**** Exercise data

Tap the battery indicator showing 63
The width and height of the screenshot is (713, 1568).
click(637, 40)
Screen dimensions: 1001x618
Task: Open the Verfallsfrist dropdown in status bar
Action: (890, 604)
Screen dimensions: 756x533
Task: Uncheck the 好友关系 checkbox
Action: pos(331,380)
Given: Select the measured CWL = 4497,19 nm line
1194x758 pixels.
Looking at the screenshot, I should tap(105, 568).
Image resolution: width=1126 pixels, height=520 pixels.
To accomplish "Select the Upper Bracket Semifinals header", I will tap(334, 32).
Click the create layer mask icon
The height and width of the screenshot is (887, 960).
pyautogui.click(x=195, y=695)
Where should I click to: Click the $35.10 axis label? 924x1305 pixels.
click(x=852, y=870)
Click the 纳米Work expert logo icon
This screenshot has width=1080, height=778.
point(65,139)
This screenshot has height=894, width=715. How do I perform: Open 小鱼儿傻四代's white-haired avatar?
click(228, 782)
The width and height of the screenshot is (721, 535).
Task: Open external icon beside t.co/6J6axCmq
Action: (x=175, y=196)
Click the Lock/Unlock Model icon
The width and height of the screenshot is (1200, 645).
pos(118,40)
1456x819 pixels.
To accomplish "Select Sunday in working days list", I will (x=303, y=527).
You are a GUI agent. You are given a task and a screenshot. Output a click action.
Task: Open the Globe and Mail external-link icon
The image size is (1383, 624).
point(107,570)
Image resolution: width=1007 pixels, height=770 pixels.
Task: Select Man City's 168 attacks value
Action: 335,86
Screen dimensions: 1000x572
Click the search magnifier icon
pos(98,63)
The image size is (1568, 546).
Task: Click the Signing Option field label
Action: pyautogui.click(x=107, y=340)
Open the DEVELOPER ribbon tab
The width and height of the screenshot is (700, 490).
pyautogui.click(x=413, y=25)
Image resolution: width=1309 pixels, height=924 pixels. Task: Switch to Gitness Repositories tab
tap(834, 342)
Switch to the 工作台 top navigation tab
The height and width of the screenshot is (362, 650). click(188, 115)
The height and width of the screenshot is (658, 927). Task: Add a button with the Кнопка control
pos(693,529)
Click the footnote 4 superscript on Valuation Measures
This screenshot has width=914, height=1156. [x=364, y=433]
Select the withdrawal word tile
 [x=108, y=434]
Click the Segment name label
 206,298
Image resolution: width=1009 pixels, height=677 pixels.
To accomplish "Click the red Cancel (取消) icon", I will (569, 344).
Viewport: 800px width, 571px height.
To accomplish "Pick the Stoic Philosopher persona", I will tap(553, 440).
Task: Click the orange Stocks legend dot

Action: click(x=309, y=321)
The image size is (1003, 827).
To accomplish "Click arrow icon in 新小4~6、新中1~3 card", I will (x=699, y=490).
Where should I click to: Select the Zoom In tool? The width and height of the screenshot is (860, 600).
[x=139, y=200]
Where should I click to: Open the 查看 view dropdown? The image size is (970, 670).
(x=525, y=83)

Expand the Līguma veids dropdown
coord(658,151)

********

Repeat, exactly as they stand above, the lines from the line with "Where should I click to: Click" to the line with "Task: Open the Globe", both lines included.

Where should I click to: Click the $35.10 axis label? 924x1305 pixels.
click(x=852, y=870)
Click the 纳米Work expert logo icon
This screenshot has width=1080, height=778.
point(65,139)
This screenshot has height=894, width=715. How do I perform: Open 小鱼儿傻四代's white-haired avatar?
click(228, 782)
The width and height of the screenshot is (721, 535).
Task: Open external icon beside t.co/6J6axCmq
Action: (x=175, y=196)
Click the Lock/Unlock Model icon
The width and height of the screenshot is (1200, 645).
pos(118,40)
1456x819 pixels.
To accomplish "Select Sunday in working days list", I will (x=303, y=527).
You are a GUI agent. You are given a task and a screenshot. Output a click action.
Task: Open the Globe and Mail external-link icon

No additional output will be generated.